** OBJECTIVE 1 **
Reproduce the records verbatim, starting at their first line and continuing through the line that contains "Action: (x=180, y=364)", with both of those lines included.

** PASSAGE SHOWN **

┄┄┄┄┄┄┄┄┄┄┄┄┄┄┄┄┄┄┄┄

[Biojava-l] Reading and writting Fastq files

Thu Apr 1 03:56:42 UTC 2010

xyz wrote:

> Thank you it works, but after I extended the code with
> RichSequence.IOTools.writeFasta(outputFasta, trimSeq, ns,
> fastq.getDescription());
> in order to get also a trimmed fasta file I got the following error:
>
> Fastq2Fasta.java:51: cannot
> find symbol symbol  : method
> writeFasta(java.io.FileOutputStream,java.lang.String,org.biojavax.SimpleNamespace,java.lang.String)
> location: class org.biojavax.bio.seq.RichSequence.IOTools
> RichSequence.IOTools.writeFasta(outputFasta, trimSeq, ns,
> fastq.getDescription()); 1 error

The fastq package has not yet been integrated with biojava core or the
biojavax packages.  If you would like to use RichSequence.IOTools, you
would need to create a RichSequence from each Fastq object before writing.

Something like

import static ...RichSequence.Tools.*;
import static ...RichSequence.IOTools.*;

Fastq fastq = ...;
Namespace namepace = ...;
RichSequence richSequence = createRichSequence(
  namespace,
  fastq.getDescription(),
  fastq.getSequence(),
  DNATools.getDNA());

writeFasta(outputStream, richSequence, namespace);

may work.

> Suggestions:
> 1)
> After I trimmed the fastq files the header information for quality
> is empty
>
> @HWI-EAS406:5:1:0:1390#0/1
> GGGTGATGGCCGCTGCCGATGGCGTCAAAA
> +
> OOOOOOOOOOOOOOOOOOOOOOOOOOOOOO
>
> this reduced the size of the files but is it compatible with
> SOAP and TopHat?

Sorry, not sure what you are asking here.

> 2)
> I was using fastq files up to 6 GBytes and I have not run any benchmarks
> with different Buffer/stream combination on big text files and therefore
> I am not sure that is enough to use just FileInputStream or
> FileOutputStream. BioJavaX is using BufferedReader br = new
> BufferedReader(new FileReader()) are there any speed difference?

AbstractFastqReader.read(InputStream) uses a BufferedReader, and all the
other read methods pass through that one.

   michael

┄┄┄┄┄┄┄┄┄┄┄┄┄┄┄┄┄┄┄┄

** OBJECTIVE 2 **
Answer these questions from the Fastq thread:
(a) With which packages has the fastq package not yet been integrated?
(b) What must be created from each Fastq object before writing with RichSequence.IOTools?
(c) What does AbstractFastqReader.read(InputStream) use for reading?

┄┄┄┄┄┄┄┄┄┄┄┄┄┄┄┄┄┄┄┄

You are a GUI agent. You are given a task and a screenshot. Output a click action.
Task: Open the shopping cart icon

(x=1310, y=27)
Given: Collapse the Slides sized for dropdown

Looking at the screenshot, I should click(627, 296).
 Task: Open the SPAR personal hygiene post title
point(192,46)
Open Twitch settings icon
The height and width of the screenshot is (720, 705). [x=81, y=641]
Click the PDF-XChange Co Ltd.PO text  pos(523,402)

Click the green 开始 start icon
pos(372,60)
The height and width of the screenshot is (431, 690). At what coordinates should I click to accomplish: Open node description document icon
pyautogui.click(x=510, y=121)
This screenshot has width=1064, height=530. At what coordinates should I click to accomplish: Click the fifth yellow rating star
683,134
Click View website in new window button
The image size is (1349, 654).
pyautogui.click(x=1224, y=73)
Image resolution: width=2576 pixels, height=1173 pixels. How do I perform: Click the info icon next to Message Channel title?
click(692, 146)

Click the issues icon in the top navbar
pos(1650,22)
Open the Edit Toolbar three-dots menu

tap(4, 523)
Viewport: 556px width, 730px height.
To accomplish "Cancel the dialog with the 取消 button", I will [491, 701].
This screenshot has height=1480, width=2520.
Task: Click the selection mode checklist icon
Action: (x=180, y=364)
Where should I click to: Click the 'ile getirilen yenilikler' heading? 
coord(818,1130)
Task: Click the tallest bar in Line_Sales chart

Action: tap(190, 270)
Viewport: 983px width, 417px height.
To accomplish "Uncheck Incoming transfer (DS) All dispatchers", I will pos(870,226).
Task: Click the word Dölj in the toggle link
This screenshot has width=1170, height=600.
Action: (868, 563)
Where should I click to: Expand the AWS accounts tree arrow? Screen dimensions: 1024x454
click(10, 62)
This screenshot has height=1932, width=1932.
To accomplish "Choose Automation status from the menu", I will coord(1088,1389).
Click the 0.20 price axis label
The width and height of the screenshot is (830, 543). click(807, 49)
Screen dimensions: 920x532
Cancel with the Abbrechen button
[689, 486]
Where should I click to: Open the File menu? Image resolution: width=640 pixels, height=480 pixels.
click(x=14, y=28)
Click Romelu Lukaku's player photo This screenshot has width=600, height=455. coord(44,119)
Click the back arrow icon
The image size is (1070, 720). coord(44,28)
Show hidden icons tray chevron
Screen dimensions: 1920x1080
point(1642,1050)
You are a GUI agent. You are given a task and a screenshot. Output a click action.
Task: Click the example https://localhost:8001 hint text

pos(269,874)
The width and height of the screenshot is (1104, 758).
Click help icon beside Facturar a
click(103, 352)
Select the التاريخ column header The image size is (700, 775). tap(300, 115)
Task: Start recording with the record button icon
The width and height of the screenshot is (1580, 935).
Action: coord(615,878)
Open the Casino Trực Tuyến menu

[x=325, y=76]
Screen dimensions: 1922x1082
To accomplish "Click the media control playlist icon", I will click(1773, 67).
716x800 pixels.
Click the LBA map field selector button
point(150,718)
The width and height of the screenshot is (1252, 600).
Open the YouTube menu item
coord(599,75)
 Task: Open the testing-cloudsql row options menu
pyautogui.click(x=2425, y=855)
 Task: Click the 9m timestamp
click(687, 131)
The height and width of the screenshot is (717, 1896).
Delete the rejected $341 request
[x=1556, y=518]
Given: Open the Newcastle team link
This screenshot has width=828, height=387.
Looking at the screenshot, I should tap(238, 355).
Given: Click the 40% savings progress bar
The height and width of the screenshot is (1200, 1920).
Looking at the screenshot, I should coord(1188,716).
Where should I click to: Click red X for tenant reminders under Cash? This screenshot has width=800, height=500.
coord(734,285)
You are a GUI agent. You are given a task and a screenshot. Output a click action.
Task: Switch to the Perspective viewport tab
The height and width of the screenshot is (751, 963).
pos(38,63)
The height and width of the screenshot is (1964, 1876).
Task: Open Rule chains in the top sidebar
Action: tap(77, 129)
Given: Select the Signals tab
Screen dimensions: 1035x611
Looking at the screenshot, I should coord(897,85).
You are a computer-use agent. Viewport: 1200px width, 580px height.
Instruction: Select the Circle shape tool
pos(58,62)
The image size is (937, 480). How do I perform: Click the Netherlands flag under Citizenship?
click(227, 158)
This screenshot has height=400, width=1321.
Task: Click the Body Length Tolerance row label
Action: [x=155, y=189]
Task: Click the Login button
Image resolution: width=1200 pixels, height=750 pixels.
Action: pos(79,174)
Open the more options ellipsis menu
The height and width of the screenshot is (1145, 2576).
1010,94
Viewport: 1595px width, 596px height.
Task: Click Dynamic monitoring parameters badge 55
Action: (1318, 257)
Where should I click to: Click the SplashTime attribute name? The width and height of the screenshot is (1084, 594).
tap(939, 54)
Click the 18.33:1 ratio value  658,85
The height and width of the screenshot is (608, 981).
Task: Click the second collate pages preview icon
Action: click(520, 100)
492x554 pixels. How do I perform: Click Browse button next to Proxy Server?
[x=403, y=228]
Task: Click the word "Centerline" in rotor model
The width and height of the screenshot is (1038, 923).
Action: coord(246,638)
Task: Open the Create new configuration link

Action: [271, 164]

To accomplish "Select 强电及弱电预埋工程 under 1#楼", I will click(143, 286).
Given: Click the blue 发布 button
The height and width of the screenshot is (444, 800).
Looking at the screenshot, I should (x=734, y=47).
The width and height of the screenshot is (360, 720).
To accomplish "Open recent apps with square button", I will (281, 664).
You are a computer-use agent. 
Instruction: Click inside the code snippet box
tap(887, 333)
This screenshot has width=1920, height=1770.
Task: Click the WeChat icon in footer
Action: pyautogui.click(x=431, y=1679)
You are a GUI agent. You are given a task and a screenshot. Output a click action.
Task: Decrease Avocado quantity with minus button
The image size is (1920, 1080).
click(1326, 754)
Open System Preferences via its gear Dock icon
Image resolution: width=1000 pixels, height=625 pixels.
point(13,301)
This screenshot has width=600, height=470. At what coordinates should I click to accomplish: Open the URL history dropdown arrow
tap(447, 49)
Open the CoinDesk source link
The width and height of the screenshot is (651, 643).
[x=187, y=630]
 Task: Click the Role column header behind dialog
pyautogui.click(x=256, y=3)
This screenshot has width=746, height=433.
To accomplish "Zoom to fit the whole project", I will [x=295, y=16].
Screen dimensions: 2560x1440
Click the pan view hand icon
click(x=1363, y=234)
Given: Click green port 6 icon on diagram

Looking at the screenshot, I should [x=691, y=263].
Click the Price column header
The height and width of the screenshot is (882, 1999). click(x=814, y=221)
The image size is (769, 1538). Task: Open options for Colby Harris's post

┄┄┄┄┄┄┄┄┄┄┄┄┄┄┄┄┄┄┄┄

** WRITTEN RESPONSE 1 **
You are a GUI agent. You are given a task and a screenshot. Output a click action.
Task: Open the shopping cart icon

(x=1310, y=27)
Given: Collapse the Slides sized for dropdown

Looking at the screenshot, I should click(627, 296).
 Task: Open the SPAR personal hygiene post title
point(192,46)
Open Twitch settings icon
The height and width of the screenshot is (720, 705). [x=81, y=641]
Click the PDF-XChange Co Ltd.PO text  pos(523,402)

Click the green 开始 start icon
pos(372,60)
The height and width of the screenshot is (431, 690). At what coordinates should I click to accomplish: Open node description document icon
pyautogui.click(x=510, y=121)
This screenshot has width=1064, height=530. At what coordinates should I click to accomplish: Click the fifth yellow rating star
683,134
Click View website in new window button
The image size is (1349, 654).
pyautogui.click(x=1224, y=73)
Image resolution: width=2576 pixels, height=1173 pixels. How do I perform: Click the info icon next to Message Channel title?
click(692, 146)

Click the issues icon in the top navbar
pos(1650,22)
Open the Edit Toolbar three-dots menu

tap(4, 523)
Viewport: 556px width, 730px height.
To accomplish "Cancel the dialog with the 取消 button", I will [491, 701].
This screenshot has height=1480, width=2520.
Task: Click the selection mode checklist icon
Action: (x=180, y=364)

** WRITTEN RESPONSE 2 **
(a) Biojava core and the biojavax packages.
(b) A RichSequence.
(c) A BufferedReader.